Beginning with the line that holds "Task: Click the Popular Recipes heading", copy each line to the end of the records exactly, except the pictures.

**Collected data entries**
*** Block opens ***
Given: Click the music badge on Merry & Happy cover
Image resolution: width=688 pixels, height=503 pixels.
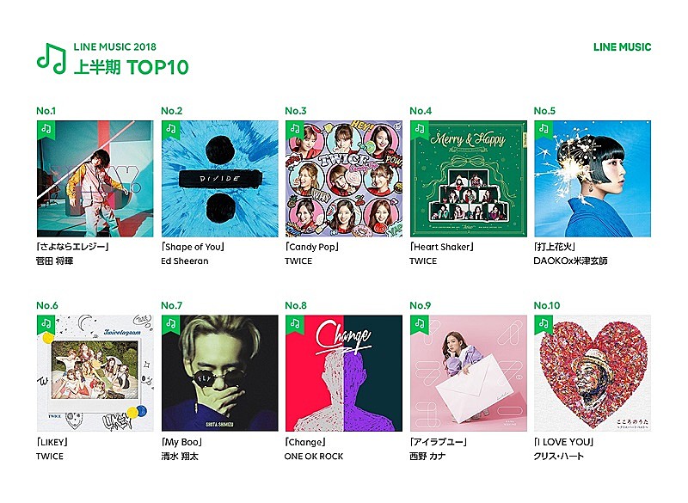Looking at the screenshot, I should [419, 129].
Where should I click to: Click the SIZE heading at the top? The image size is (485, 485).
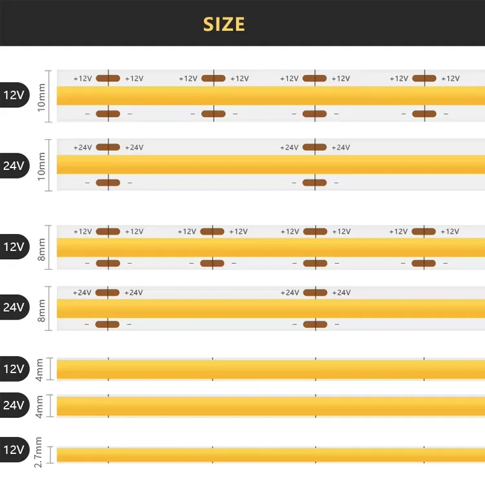pyautogui.click(x=224, y=24)
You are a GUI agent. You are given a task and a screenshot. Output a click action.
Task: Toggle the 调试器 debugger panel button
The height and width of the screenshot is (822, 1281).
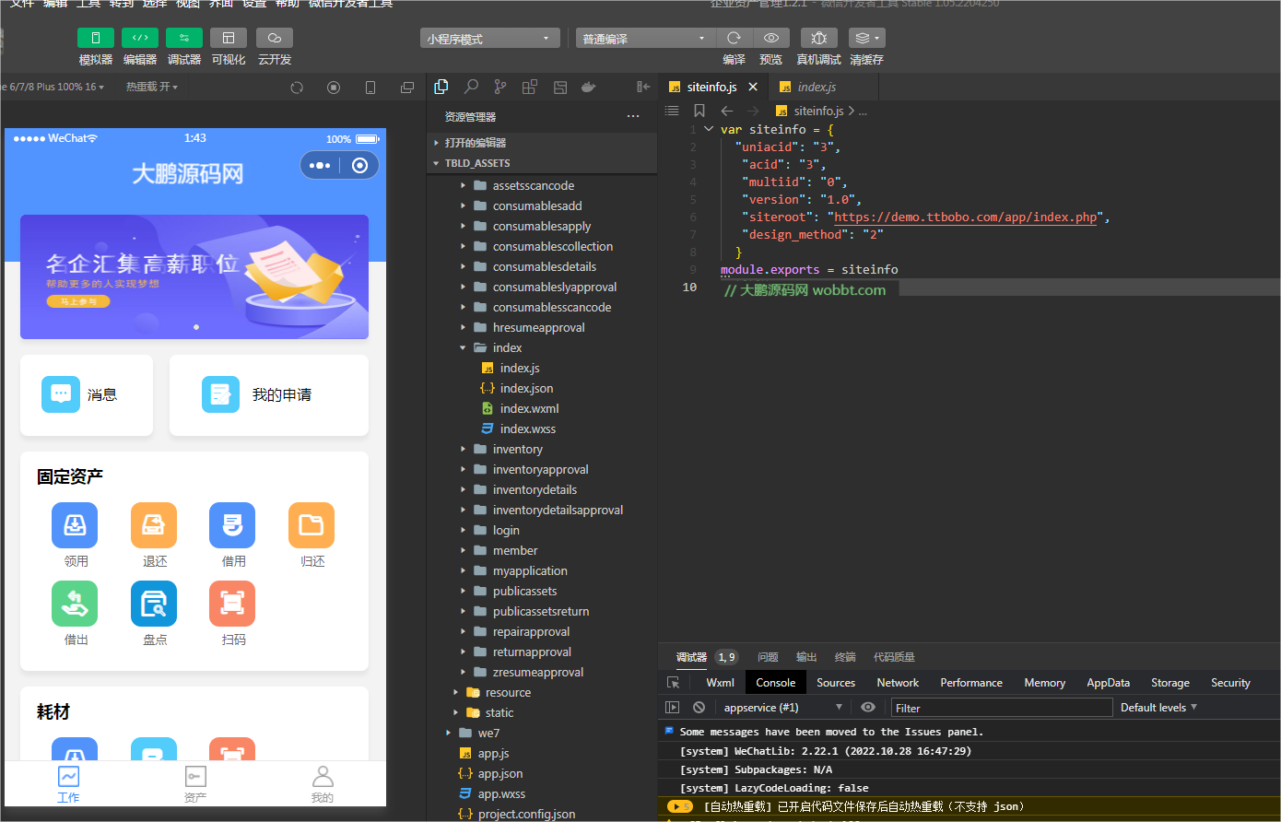pos(184,38)
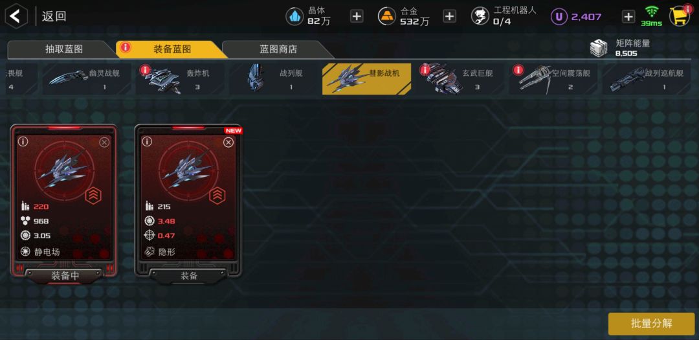Click the back arrow icon
Screen dimensions: 699x340
point(16,16)
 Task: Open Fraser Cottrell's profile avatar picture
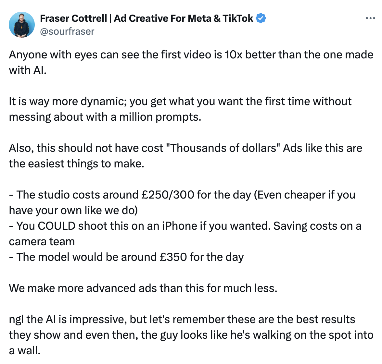point(22,25)
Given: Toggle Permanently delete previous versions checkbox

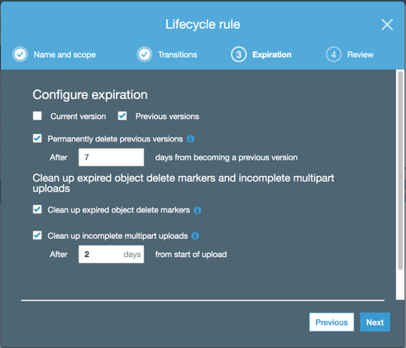Looking at the screenshot, I should 37,138.
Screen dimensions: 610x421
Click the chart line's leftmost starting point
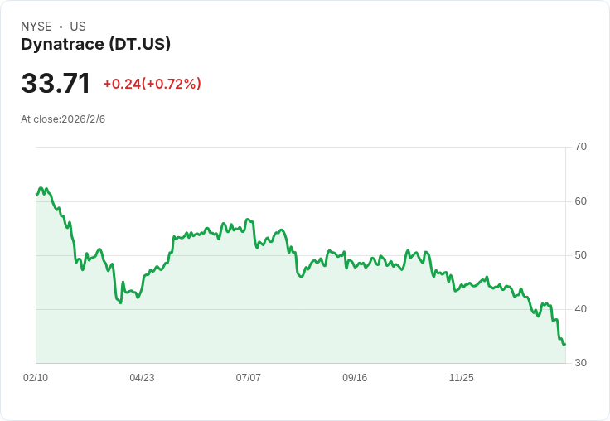(x=36, y=194)
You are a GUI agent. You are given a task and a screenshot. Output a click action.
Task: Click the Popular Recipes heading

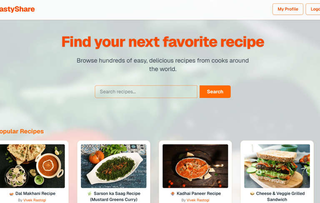coord(22,131)
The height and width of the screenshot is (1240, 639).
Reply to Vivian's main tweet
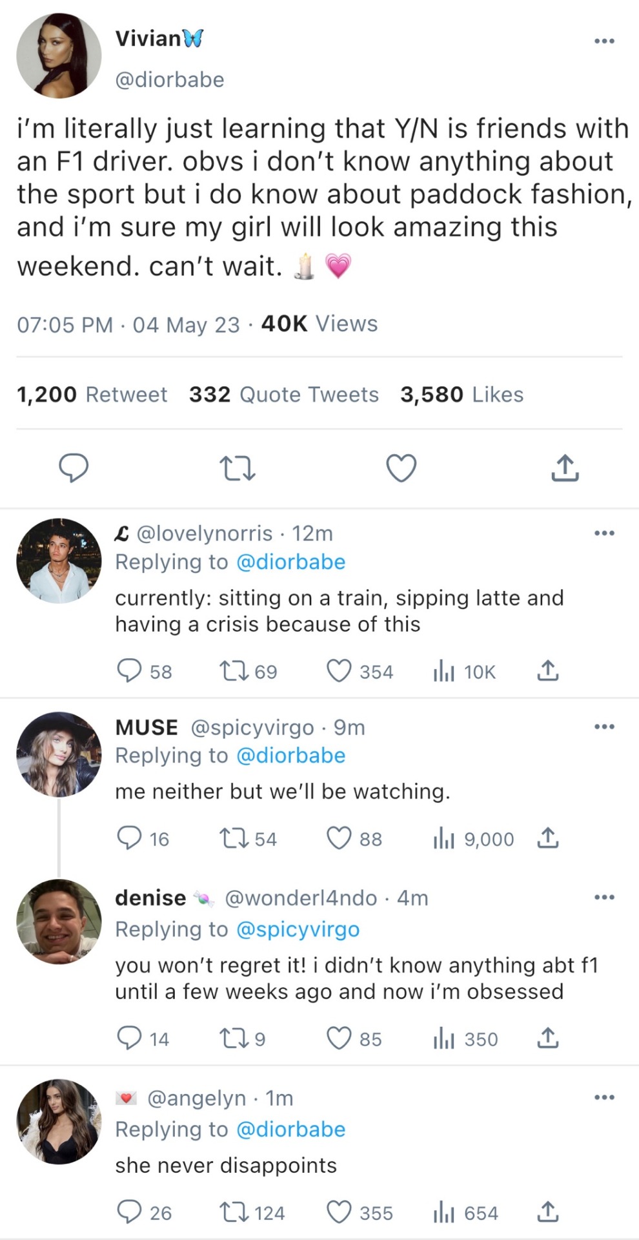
*** Block closes ***
**Exercise result**
Task: Click the Popular Recipes heading

coord(22,131)
The height and width of the screenshot is (1240, 639).
Reply to Vivian's main tweet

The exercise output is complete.